The reply should contain every entry exactly as given, with no pictures in it.

____ Records to use

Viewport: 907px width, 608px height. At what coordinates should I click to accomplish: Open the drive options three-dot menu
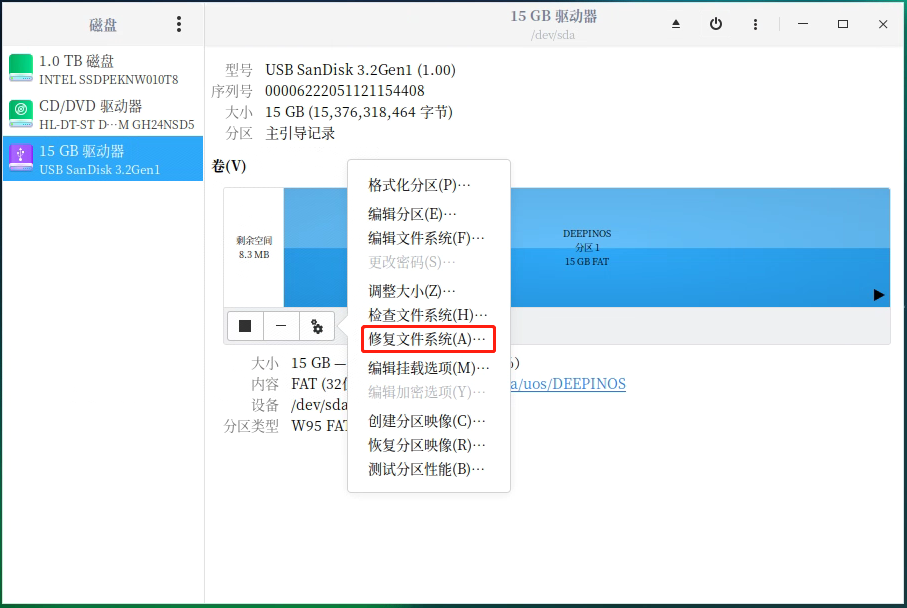(x=755, y=24)
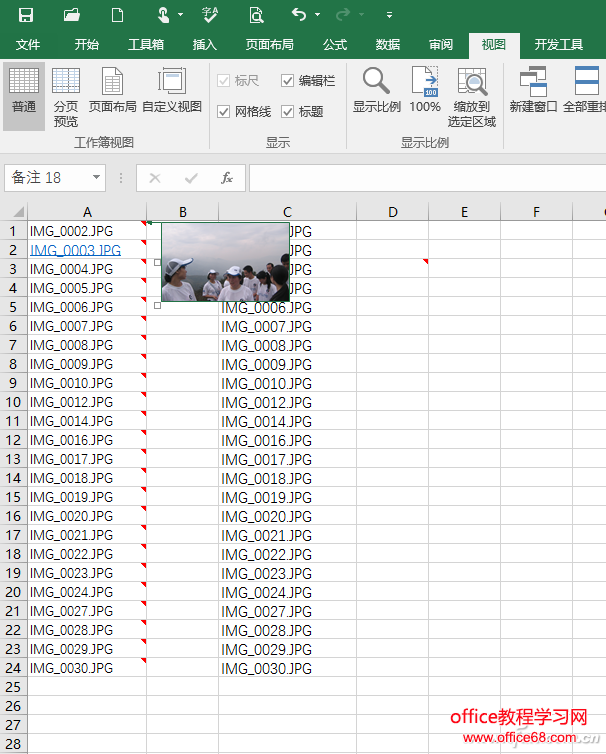Open the File (文件) menu tab
The height and width of the screenshot is (754, 606).
pos(28,45)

________

[Answer to the exercise]
Viewport: 907px width, 608px height. At what coordinates should I click to accomplish: Open the drive options three-dot menu
(x=755, y=24)
Open the File (文件) menu tab
The height and width of the screenshot is (754, 606).
pos(28,45)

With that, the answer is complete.